MARCO qui commande la section qui occupe le centre du bourg, met ses tireurs en place. Ta, ta, ta, ... ça crache de tous côtés. Je rejoins d'un bond GASTON derrière un muret. Piou... piou... les balles miaulent au dessus de nous. J'oblige GASTON à s'accroupir: " Ne reste pas debout pour tirer, nom de Dieu ! Tu veux te faire tuer ?".
MARCO s'est installé avec son fusil-mitrailleur à la fenêtre de la chambre qui s'ouvre sur le pignon. De là il arrose les Allemands qui s'aplatissent dans les fossés. On ne voit plus rien qui bouge, le tir s'arrête. Je fonce rejoindre MARCO. Le plancher de la chambre est jonché de douilles.
" Ils sont planqués, me dit-il, je ne les vois plus ".
Je ne pige pas pourquoi ces cyclistes allemands qui avaient réussi à passer le bourg de Plouëc durant la nuit reviennent maintenant, à pied, pour se faire allumer. Mais JEFF, qui vient d'arriver, me donne l'explication :
" Ils ont été stoppés par les gars de Plouisy dont une section est arrivée hier soir et que j'ai placée entre la gare et la route de Guingamp-Tréguier.
- " Regardez, regardez !" crie soudain l'un de nos gars. Là-bas, à environ deux cents mètres s'avance un tombereau tiré par un cheval conduit par un type en civil encadré par deux soldats allemands. Je ne tarde pas à identifier le charretier, c'est l'un des fils du fermier du Zeuren. MARCO a bondi à son poste de tir.
" Qu'est-ce qu'on fait ?", demande-t-il.
Je réponds précipitamment :
" Ils ont dû le prendre en otage. En envoyant une bonne rafale à quelques mètres au dessus d'eux, ça va les obliger à se planquer et le gars va peut-être en profiter pour s'échapper ".
MARCO règle sa hausse et lâche une rafale. Le scénario se déroule comme prévu, je vois les soldats se plaquer sur la route et le gars de la ferme bondir par dessus le talus :
" Il est sauvé, bravo MARCO ! Feu maintenant !".
Les deux Allemands sont cueillis au moment où ils amorçaient un bond vers le fossé, le cheval s'écroule dans les brancards. JEFF a envoyé deux groupes en encerclement, bientôt des grenades bien ajustées neutralisent les soldats qui se camouflaient dans les fossés. Nous voilà maîtres du terrain. Il y a une douzaine d'Allemands de tués. Victoire !

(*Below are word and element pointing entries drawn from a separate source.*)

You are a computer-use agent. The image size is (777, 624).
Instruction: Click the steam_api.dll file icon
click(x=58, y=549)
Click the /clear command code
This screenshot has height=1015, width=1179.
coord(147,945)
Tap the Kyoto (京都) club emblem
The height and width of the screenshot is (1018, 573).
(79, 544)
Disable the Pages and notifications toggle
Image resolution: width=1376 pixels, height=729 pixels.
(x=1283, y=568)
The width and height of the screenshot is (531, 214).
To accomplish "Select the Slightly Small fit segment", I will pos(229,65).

Mais notre joie va être de courte durée. Tout près de là, à la ferme du Zeuren, un triste spectacle nous attend. Ils sont là, tous les deux, entre le tas de paille et le tas de fagots, baignant dans leur sang. Les Allemands ont dû les surprendre dans leur sommeil. Ils étaient arrivés la veille avec un groupe de Pontrieux. Alain GONFOND, vingt ans, est le fils du percepteur. Michel LE BAIL dix-huit ans, c'est le garçon qui m'avait renseigné lors de l'enlèvement du capitaine de Pontrieux, il était venu rejoindre ses deux frères. Muets, les larmes aux yeux, nous contemplons ces deux jeunes garçons venus chercher la mort à la veille d'être libérés.

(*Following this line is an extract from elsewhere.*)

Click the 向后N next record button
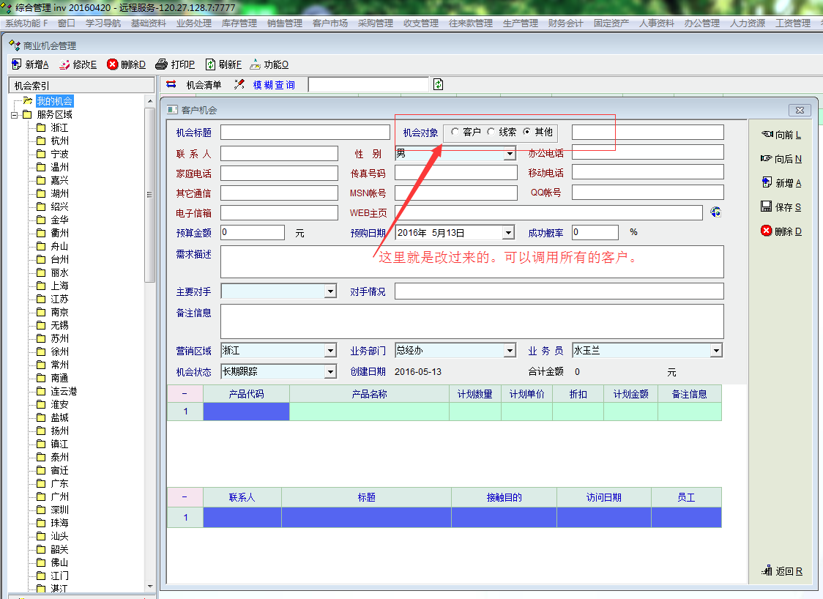This screenshot has width=823, height=599. 781,159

Les corps de nos cinq tués sont regroupés à la salle des fêtes. ALBERT notre infirmier, procède à la toilette des morts, il faut avertir les familles, il faut faire confectionner des cercueils. Les cadavres des Allemands sont enterrés dans un jardin.
Des nouvelles contradictoires nous parviennent : les occupants se préparent à déguerpir de Pontrieux... Non, ils sont toujours là. Pas facile de contrôler. Il faut demeurer sur nos gardes. Vers le soir enfin, une femme vient nous annoncer qu'ils sont partis avec armes et bagages par la vieille côte de Poulogne en direction de Paimpol. Je me dis qu'ils vont sans doute rejoindre le camp fortifié de Plounez.
JEFF, qui ne veut laisser à personne d'autre que lui l'honneur d'entrer le premier dans sa ville natale, décide d'y aller voir. La traction Citroën est sortie de son abri. JEFF se met au volant, je m'installe à sa droite. Deux gars prennent place à l'arrière, l'un d'eux brandit par la portière un drapeau tricolore, l'autre braque un fusil mitrailleur.
Une angoisse m'étreint alors que JEFF manque de nous faire chavirer à chaque virage de la côte du Mez-Noz : un tireur en embuscade peut nous flinguer comme des lapins.
JEFF lève le pied en pénétrant dans la ville aux rues étrangement désertes. " Mais où sont passés les Pontriviens ?". Nous stoppons sur la place de la mairie. Des fenêtres s'ouvrent aux étages, des drapeaux surgissent, des cris de joie éclatent : "Les voilà... Vive la Résistance... Vive les Patriotes !". En un instant nous sommes entourés, embrassés. On nous jette des fleurs. Les cloches se mettent à sonner à toute volée. Dans la foule agglutinée, la traction se fraye lentement un passage vers le port où demeure la mère de JEFF. Là encore on s'embrasse, on se congratule. Des bouteilles d'avant-guerre sont débouchées. C'est du délire !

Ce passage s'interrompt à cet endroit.